Darauf hatte Laura gewartet. Sie schlug blitzartig zu. Die Pistole flog durch den Raum und landete scheppernd auf dem Boden.
Marina sprang auf und stürzte sich auf die Waffe.
»Nicht«, schrie Samuel Maschke plötzlich. »Marina. Nein! Lass die Pistole liegen!«
Marina hielt verdutzt inne. »Was sagst du da, Pedro? Wir wollen doch zusammen sein.«
»Ich will nicht, dass du meinetwegen im Gefängnis landest. Also bitte, lass die Pistole liegen und gehe mit den Polizisten mit. Du kannst ihnen alles erzählen. Sie werden dir helfen.« Maschke blickte zu Max. »Ich ergebe mich.«
Laura schaute verdutzt zwischen ihm und Marina hin und her. Warum nannte Marina ihn Pedro? Sie legte dem Mädchen die Decke über die Schultern und ließ es nach draußen führen. Marina warf Samuel Maschke einen sehnsuchtsvollen Blick zu. Laura verstand die Welt nicht mehr.
»Warum haben Sie all diese Frauen entführt und ermordet?«, fragte sie Maschke, nachdem Max ihm Handschellen angelegt und eine Decke gegeben hatte.
Maschke zuckte traurig mit den Schultern. »Sie haben nicht zu mir gepasst.
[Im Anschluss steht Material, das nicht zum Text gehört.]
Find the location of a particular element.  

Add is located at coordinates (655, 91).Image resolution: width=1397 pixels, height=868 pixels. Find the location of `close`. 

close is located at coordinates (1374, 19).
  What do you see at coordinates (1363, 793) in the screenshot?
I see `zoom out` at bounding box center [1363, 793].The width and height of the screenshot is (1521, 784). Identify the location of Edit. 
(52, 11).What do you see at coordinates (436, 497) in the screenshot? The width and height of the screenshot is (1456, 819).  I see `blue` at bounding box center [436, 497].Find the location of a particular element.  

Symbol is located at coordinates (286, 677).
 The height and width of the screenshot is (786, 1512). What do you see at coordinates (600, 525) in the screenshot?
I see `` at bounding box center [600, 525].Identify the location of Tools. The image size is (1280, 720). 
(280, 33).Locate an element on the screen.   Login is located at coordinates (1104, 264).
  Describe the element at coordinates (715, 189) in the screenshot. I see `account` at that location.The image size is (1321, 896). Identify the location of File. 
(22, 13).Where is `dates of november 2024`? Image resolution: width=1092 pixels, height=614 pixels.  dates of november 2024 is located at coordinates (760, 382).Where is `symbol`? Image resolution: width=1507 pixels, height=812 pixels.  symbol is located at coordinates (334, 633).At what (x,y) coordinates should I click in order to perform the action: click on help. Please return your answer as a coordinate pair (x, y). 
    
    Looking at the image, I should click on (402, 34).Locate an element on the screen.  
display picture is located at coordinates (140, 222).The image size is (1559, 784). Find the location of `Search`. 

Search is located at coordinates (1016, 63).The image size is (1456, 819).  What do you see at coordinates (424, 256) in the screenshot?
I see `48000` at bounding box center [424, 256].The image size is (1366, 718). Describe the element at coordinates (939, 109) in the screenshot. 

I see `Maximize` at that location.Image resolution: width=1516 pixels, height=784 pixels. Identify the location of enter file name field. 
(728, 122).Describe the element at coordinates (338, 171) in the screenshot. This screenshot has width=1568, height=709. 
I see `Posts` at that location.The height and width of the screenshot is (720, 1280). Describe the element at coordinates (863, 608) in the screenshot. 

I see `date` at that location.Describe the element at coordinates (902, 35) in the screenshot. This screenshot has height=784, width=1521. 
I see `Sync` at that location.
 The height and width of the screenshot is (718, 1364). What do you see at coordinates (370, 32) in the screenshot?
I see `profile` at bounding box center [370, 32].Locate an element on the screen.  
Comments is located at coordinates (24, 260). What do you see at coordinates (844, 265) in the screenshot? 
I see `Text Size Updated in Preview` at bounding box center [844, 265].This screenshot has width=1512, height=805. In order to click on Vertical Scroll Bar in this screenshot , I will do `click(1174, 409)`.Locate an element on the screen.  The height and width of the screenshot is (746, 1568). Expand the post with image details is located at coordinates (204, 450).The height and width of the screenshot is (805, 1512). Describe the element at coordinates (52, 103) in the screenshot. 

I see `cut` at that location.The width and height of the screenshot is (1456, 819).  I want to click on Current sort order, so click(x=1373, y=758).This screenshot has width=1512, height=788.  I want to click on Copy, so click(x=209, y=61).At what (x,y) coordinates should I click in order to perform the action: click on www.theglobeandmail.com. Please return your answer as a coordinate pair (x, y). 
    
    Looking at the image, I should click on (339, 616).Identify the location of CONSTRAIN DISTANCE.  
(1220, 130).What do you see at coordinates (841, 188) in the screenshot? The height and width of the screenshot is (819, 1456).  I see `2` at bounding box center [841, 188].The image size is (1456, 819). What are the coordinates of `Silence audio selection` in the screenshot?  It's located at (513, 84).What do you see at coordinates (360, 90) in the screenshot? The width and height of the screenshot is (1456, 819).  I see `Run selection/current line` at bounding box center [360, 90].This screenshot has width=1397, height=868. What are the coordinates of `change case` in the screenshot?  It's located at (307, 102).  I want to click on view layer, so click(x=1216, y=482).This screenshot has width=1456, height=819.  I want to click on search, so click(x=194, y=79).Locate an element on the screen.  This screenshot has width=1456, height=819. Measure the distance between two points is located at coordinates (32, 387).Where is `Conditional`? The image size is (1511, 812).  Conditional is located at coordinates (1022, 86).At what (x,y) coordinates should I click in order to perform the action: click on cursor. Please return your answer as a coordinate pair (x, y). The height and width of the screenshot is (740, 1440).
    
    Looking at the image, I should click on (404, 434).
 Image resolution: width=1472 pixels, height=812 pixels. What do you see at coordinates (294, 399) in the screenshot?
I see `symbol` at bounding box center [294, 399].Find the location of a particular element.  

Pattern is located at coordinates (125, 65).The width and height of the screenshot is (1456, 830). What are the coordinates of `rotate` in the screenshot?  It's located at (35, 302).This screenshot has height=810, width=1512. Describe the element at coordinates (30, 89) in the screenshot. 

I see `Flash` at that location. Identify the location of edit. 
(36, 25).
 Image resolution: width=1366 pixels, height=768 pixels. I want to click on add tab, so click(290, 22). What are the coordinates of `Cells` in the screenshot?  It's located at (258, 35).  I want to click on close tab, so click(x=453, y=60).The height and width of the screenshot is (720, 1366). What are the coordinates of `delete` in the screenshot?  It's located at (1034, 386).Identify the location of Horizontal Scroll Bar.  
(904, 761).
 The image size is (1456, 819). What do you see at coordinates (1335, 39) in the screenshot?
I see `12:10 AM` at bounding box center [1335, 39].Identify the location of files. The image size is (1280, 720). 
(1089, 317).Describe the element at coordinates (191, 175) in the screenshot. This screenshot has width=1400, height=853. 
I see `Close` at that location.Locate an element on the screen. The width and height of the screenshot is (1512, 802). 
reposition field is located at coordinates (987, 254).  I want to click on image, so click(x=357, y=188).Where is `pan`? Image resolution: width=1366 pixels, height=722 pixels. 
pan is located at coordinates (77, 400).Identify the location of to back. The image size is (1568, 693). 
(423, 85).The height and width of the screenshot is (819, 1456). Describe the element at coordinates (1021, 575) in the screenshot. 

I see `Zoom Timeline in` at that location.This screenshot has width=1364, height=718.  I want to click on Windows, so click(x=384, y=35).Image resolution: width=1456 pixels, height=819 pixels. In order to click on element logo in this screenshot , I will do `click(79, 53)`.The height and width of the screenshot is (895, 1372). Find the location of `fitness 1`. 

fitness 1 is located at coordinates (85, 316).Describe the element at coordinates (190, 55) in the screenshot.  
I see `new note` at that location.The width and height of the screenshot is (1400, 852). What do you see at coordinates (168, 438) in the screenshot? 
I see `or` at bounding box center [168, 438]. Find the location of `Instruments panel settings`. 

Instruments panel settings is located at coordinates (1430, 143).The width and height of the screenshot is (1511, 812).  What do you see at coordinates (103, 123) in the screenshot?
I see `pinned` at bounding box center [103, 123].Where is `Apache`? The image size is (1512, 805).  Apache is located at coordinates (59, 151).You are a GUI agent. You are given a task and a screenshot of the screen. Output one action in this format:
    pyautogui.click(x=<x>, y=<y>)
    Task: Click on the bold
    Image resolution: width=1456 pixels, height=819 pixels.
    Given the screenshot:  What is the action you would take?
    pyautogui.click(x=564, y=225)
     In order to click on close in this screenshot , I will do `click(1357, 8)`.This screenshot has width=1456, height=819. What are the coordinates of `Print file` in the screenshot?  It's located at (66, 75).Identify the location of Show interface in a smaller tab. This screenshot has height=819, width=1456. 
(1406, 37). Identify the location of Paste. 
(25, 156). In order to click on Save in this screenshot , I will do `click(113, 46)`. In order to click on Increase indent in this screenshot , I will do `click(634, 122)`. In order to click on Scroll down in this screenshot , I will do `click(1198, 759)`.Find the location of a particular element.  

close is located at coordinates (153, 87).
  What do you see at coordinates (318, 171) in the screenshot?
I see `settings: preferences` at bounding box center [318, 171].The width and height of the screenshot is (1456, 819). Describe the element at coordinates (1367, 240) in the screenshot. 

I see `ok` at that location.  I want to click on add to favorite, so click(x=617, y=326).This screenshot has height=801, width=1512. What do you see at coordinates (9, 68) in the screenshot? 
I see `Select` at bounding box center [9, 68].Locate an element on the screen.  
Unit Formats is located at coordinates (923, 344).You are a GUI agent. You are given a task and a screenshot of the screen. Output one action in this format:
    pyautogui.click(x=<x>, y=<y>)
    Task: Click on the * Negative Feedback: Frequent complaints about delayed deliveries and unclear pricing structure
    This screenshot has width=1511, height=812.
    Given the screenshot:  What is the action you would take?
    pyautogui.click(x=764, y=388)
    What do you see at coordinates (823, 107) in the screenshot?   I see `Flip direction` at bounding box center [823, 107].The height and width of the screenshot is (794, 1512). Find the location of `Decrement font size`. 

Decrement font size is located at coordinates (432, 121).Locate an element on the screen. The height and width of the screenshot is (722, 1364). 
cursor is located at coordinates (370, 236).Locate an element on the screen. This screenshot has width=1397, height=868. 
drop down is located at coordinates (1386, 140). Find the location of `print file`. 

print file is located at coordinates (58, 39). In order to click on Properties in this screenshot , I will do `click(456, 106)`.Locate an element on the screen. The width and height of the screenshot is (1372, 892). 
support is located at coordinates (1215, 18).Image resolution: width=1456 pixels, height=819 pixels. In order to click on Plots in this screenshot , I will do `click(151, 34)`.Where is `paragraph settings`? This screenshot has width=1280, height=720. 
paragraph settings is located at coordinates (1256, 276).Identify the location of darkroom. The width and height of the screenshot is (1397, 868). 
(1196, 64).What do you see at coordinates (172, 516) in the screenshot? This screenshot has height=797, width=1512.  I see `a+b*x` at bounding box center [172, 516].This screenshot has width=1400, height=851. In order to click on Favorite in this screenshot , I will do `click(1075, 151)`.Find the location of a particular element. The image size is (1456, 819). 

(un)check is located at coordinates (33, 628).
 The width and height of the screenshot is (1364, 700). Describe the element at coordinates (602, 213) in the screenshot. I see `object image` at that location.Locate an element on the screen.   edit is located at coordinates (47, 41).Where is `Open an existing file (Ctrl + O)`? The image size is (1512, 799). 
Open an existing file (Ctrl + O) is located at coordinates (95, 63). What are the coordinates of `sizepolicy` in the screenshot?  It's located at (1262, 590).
Ich habe Marina zu spät kennengelernt.« In seinen Augen erkannte Laura die Verzweiflung. »Ich habe so viele Jahre lang nach jemandem wie ihr gesucht«, flüsterte er heiser und stockte, bevor er weitersprach: »Ich gebe alles zu. Aber bitte bringen Sie Marina nach Hause zu ihrer Mutter. Sie braucht ihre Familie.« Seine Stimme brach und er redete nicht weiter.
Musste er auch nicht. Laura fing langsam an zu begreifen, was die Schuld dieses Mannes natürlich nicht im Geringsten milderte. Doch jetzt ahnte sie immerhin, warum er das alles getan hatte.
»Führen Sie ihn ab«, sagte sie zu einem Beamten des Einsatzkommandos und griff zum Telefon. Sie musste wissen, wie es Eva Hengstenberg ging.